*EXERCISE DESCRIPTION:*
Hunt through the entries for the word "blue" and copy each line in which it appears.

*AVAILABLE DATA:*
━━━━━━━━━━━━━━━━━━━━
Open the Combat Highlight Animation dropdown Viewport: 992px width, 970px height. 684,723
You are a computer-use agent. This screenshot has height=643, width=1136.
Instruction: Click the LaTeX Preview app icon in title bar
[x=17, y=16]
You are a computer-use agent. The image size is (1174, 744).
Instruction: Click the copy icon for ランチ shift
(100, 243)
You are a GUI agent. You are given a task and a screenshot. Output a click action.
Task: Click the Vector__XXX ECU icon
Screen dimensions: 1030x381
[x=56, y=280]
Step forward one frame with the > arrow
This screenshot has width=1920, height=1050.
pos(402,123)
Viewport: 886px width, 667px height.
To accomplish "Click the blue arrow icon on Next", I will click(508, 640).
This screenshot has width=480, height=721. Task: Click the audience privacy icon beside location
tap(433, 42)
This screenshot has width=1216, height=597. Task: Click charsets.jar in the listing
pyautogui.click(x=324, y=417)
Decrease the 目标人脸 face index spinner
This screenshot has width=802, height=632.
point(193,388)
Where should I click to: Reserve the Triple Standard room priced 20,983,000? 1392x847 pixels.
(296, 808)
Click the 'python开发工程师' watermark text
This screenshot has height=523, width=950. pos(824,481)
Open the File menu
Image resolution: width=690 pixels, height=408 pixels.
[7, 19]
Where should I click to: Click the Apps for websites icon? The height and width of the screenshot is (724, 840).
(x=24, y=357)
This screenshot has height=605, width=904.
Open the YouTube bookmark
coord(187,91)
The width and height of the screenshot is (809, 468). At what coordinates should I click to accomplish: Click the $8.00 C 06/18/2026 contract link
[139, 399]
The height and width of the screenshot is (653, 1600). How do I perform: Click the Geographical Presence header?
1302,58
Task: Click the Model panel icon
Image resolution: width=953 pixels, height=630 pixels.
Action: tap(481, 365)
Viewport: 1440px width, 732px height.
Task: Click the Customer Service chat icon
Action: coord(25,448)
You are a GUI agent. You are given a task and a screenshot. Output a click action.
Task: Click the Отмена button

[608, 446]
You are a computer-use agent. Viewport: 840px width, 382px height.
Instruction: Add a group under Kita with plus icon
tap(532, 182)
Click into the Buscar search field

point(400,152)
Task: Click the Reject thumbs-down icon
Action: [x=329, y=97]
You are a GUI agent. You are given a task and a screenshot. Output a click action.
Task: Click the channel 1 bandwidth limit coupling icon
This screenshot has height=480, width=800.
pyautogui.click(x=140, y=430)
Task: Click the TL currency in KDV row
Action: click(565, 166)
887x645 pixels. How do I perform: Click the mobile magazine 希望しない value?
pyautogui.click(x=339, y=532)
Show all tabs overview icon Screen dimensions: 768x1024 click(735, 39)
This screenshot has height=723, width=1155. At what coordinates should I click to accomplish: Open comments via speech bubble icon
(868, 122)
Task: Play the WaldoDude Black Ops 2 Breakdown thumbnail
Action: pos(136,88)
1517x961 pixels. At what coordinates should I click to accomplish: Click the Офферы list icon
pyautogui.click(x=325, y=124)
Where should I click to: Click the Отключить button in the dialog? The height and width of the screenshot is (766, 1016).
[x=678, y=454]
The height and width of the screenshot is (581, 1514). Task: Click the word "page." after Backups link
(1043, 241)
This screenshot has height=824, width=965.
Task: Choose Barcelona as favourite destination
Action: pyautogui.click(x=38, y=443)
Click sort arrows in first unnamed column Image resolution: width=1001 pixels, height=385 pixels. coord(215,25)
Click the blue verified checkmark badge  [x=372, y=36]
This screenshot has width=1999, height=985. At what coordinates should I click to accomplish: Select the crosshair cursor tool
━━━━━━━━━━━━━━━━━━━━
*RESULT FOR THIS TASK:*
To accomplish "Click the blue arrow icon on Next", I will click(508, 640).
Click the blue verified checkmark badge  [x=372, y=36]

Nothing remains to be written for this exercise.